Environmental Conditions

Adherence to all Good Manufacturing Practices (GMP) Safety Standards, Cleanroom: no hair products, jewelry, makeup, nail polish, perfume, exposed piercings, facial hair etc... allowed, Office, Some degree of PPE (Personal Protective Equipment) required (safety glasses, gowning, gloves, lab coat, ear plugs etc.), Will work with hazardous/toxic materials

Job Description

About the Role

Join Thermo Fisher Scientific's Quality Control team and help ensure the quality, safety, and compliance of products that support the development and manufacture of life-changing medicines.

As a QC Chemist I, you will perform analytical testing of raw materials, in-process samples, and finished products within a cGMP (Current Good Manufacturing Practice) environment. Your work will generate the quality data needed to support product release, stability programs, investigations, and new product introductions.

This role is ideal for someone who enjoys laboratory testing, problem-solving, and working in a highly regulated pharmaceutical environment where accuracy, compliance, and data integrity are critical.

Working Hours:

This role will initially operate on a regular Monday-Friday schedule (8:00am to 5:15pm). As the business grows, the position may transition to a 12-hour rotating shift schedule (day and night) in the future. Candidates should be comfortable with and open to supporting shift operations if required.

What You'll Do

Quality Control Testing

• Perform testing of raw materials, incoming goods, intermediates, and finished products in accordance with approved methods and cGMP requirements.

• Execute testing to support product release and stability studies.

• Accurately document test results and ensure data integrity requirements are met.

Laboratory Operations

• Support calibration, maintenance, monitoring, and troubleshooting of laboratory equipment.

• Maintain laboratory readiness and compliance with quality, safety, and housekeeping requirements.

• Manage laboratory chemicals, reagents, and consumable inventory.

Compliance & Investigations

• Support laboratory investigations, deviations, and quality events to ensure timely closure.

• Participate in periodic review of laboratory documentation.

• Ensure all activities comply with Quality Management System (QMS) requirements and cGMP regulations.

New Product Introduction & Continuous Improvement

• Support method transfer, verification, and validation activities for new products.

• Participate in Practical Process Improvement (PPI) and continuous improvement initiatives.

• Contribute to building and sustaining a strong quality culture within the laboratory.

Collaboration

• Work closely with Quality, Manufacturing, Technical Services, and other cross-functional teams to support site objectives.

• Communicate effectively with local and global stakeholders to resolve issues and drive improvements.

What We're Looking For

Minimum Qualifications

• Bachelor's Degree in Chemistry or a related scientific discipline.

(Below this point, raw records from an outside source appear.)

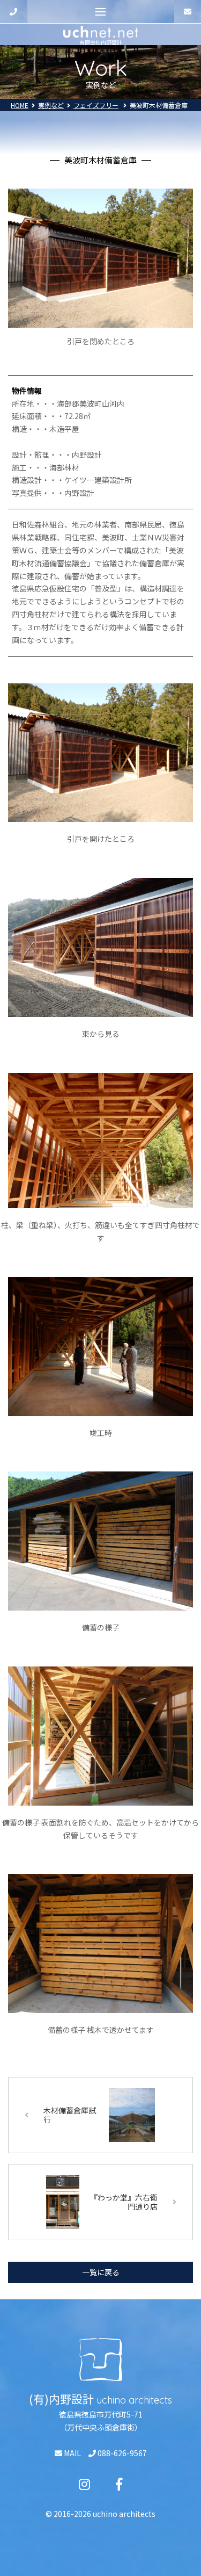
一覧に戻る (101, 2272)
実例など (51, 105)
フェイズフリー (95, 105)
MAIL (71, 2453)
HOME (19, 105)
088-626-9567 (121, 2453)
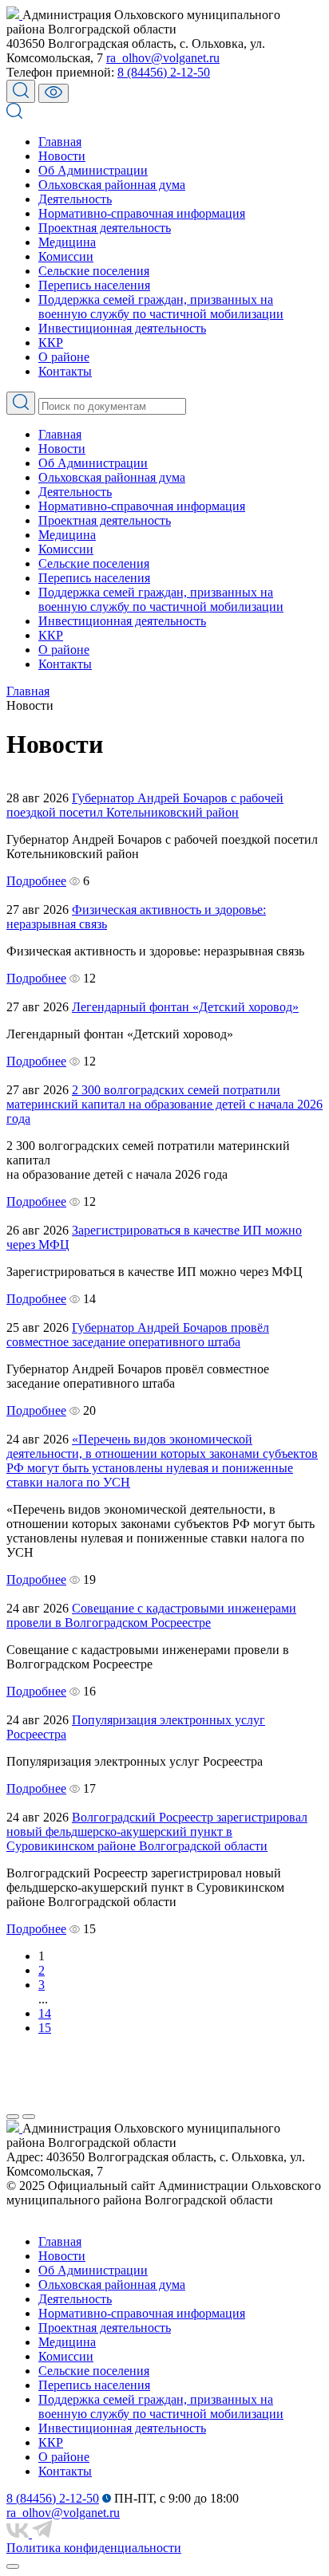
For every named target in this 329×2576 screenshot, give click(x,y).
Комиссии (65, 256)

• 2 to 3 years of experience in a pharmaceutical, biotechnology, chemical, or regulated laboratory environment.

• Understanding of cGMP requirements and laboratory documentation practices.

• Strong analytical and problem-solving skills.

• Excellent attention to detail and organizational skills.

• Ability to work independently while managing multiple priorities and timelines.

Preferred Experience

• Experience with pharmaceutical Quality Control testing.

• Experience supporting investigations, deviations, or laboratory quality systems.

• Experience with method transfer, method verification, or method validation activities.

• Familiarity with laboratory instrumentation and regulated documentation practices.

Additional Requirements

• Willingness to support shift operations in the future as business requirements evolve.